Few studies on cancer incidence have been conducted since the adoption of the EU 2000/76/EC waste incineration directive which aimed to limit dioxin emission levels to less than 0.1 ng TEQ/m before December 31, 2005.
To measure cancer incidence among the population exposed to atmospheric emissions from the waste incineration plant near the town of Nice (South-Eastern France), compared to the unexposed population of the Alpes-Maritimes department (A-M).
All primary invasive cancers and haematological malignancies diagnosed among AM residents between 2005 and 2014 were recorded. The exposed surface was modeled on an average dioxin deposition model ≥4.25 ng/m/year. Each case was geolocated and assigned to one of 36 predefined geographic units of exposed area, or one of 462 units in the unexposed area.
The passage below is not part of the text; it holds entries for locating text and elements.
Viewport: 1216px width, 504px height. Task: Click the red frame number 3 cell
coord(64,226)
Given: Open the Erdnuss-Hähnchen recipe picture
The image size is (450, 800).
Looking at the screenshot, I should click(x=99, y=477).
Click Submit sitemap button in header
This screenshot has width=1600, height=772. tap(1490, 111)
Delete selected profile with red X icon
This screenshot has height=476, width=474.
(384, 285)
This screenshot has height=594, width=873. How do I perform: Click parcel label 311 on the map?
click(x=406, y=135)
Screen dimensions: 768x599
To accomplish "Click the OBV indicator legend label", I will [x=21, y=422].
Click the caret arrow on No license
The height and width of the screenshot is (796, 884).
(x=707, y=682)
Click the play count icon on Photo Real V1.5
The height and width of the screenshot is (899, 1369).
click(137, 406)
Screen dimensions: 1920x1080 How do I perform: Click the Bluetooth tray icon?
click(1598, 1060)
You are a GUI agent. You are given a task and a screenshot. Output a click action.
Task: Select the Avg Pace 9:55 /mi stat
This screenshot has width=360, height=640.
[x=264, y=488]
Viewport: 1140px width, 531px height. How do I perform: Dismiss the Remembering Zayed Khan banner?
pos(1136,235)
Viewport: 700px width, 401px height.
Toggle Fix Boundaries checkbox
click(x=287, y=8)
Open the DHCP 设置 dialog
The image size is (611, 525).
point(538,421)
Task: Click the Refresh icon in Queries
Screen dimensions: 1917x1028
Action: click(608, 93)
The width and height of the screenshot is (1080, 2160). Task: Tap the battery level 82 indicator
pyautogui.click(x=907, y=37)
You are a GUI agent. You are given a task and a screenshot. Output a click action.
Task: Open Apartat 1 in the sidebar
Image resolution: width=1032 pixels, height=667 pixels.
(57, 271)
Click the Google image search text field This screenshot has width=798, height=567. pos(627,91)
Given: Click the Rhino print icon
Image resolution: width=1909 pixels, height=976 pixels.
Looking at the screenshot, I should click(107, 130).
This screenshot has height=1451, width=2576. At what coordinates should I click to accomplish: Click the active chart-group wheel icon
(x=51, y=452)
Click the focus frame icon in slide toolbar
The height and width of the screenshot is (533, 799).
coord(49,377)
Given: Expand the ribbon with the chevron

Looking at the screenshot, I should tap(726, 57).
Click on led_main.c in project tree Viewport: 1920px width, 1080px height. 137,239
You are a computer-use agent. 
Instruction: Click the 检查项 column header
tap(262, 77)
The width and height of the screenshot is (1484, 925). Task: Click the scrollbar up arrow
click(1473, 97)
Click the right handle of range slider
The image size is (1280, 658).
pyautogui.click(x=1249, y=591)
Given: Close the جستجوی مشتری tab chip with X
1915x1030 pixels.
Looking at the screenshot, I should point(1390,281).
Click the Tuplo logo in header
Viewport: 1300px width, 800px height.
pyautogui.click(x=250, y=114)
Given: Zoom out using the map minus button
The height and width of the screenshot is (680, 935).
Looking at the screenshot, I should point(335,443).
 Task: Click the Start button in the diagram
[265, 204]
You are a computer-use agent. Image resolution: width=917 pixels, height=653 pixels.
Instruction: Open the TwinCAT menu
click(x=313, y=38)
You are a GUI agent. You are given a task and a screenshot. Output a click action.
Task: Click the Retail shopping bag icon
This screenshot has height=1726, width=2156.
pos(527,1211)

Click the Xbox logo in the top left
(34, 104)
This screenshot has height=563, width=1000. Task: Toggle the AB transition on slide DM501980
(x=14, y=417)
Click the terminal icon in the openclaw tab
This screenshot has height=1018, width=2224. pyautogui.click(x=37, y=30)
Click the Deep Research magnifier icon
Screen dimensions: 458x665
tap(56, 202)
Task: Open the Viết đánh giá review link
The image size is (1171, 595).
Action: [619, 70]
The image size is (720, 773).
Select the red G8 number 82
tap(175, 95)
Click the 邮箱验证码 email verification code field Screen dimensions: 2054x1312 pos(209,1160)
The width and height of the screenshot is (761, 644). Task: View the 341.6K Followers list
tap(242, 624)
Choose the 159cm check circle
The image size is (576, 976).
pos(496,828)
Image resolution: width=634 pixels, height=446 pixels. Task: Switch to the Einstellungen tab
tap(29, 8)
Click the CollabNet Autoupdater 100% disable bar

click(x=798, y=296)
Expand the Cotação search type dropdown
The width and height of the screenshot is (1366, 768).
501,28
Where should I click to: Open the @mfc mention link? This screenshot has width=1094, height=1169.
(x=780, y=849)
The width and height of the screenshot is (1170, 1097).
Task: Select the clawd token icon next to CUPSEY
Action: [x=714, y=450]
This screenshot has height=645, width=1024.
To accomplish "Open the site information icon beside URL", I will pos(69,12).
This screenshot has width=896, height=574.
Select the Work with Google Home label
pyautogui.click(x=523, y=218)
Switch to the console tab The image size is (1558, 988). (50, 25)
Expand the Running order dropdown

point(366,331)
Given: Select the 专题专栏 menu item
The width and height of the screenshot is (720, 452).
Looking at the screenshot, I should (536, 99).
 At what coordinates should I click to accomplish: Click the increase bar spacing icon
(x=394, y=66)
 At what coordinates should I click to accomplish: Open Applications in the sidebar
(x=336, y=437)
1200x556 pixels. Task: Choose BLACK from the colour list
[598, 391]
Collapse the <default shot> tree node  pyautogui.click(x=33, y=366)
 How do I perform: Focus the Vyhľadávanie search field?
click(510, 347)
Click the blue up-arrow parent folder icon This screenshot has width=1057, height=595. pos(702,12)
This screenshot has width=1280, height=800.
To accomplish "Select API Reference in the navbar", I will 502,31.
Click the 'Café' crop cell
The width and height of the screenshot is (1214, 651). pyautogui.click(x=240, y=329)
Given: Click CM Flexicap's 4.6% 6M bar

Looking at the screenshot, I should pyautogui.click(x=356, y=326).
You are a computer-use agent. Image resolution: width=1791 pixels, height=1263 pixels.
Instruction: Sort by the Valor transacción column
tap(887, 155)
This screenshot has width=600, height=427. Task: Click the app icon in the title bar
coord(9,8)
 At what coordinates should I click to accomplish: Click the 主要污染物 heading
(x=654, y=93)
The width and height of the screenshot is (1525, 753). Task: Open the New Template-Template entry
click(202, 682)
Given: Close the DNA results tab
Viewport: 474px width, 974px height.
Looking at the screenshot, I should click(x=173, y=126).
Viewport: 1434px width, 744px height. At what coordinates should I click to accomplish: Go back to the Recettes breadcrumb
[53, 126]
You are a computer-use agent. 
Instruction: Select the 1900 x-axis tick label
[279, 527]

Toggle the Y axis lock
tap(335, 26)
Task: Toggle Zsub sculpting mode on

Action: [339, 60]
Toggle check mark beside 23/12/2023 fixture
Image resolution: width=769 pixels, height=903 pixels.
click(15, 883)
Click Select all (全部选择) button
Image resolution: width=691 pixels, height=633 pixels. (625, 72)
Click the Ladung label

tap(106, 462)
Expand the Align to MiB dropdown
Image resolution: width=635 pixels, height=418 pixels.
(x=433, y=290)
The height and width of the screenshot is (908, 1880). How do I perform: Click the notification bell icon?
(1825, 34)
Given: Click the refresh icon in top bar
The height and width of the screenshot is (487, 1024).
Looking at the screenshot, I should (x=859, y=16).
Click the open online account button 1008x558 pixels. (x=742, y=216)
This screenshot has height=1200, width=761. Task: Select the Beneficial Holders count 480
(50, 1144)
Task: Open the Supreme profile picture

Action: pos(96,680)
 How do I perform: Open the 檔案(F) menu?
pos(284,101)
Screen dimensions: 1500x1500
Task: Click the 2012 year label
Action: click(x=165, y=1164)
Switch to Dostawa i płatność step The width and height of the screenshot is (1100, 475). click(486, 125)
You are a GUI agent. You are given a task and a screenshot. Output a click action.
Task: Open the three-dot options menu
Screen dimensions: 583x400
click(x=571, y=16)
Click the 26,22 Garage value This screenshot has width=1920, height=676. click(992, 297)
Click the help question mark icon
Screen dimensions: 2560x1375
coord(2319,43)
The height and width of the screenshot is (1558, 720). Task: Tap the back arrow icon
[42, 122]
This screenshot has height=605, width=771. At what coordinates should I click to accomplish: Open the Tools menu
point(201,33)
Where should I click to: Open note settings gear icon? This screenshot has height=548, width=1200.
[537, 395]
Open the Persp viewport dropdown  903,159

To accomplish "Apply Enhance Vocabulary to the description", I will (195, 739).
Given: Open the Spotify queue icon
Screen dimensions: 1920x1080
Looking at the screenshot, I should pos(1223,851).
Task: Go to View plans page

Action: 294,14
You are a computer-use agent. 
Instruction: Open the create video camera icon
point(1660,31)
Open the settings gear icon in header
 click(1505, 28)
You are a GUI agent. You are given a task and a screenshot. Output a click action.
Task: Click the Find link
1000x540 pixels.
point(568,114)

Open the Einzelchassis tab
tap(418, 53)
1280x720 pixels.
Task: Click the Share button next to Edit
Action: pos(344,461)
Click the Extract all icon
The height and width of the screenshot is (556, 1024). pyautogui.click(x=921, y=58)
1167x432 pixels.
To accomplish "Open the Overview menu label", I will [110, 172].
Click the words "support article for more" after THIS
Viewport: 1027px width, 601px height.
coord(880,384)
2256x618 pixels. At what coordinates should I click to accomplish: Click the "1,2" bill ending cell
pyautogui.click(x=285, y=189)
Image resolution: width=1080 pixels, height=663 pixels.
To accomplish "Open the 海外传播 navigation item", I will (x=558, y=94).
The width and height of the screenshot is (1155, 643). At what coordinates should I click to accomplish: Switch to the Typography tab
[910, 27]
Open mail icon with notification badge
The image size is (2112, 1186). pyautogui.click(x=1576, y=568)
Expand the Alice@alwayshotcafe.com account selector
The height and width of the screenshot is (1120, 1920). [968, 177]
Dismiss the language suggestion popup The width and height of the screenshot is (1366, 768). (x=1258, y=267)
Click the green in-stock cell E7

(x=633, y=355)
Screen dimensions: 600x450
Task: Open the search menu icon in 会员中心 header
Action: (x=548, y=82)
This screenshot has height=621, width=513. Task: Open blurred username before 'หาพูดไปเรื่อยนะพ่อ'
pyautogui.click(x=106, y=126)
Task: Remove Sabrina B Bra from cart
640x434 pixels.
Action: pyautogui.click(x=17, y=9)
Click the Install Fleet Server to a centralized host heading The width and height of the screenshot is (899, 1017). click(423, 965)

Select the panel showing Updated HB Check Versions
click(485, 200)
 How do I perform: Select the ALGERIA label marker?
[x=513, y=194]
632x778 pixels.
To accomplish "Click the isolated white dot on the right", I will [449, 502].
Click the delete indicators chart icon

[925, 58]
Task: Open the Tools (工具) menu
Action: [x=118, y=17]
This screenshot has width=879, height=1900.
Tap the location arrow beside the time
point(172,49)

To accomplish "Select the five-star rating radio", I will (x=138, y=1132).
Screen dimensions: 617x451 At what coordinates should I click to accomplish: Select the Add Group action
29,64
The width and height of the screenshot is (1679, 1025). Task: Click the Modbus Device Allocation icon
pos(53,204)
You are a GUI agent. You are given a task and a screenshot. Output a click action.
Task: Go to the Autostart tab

The adjusted incidence rate, the standardized incidence ratio and the Comparative Morbidity Figure were calculated for two periods: 2005-2009/2010-2014.
We recorded 80,865 new cancers in the A-M population. Between 2005 and 2009, we observed a higher incidence among exposed women of acute myeloid leukaemia, myelodysplastic syndromes and myeloma and, among exposed men, of soft tissue sarcomas, myeloma and lung cancer. Between 2010 and 2014, there was no excess incidence among women, while among men incidence of myeloma and lung cancer remained higher.
Only among men, the incidence of myeloma and lung cancer remained higher in the exposed area during the second period. The EU directive resulting in the limitation of atmospheric emissions from incinerators could explain the decrease in incidence of cancers with protracted latency. Consideration of other risk factors and further data collection will be necessary to validate this hypothesis.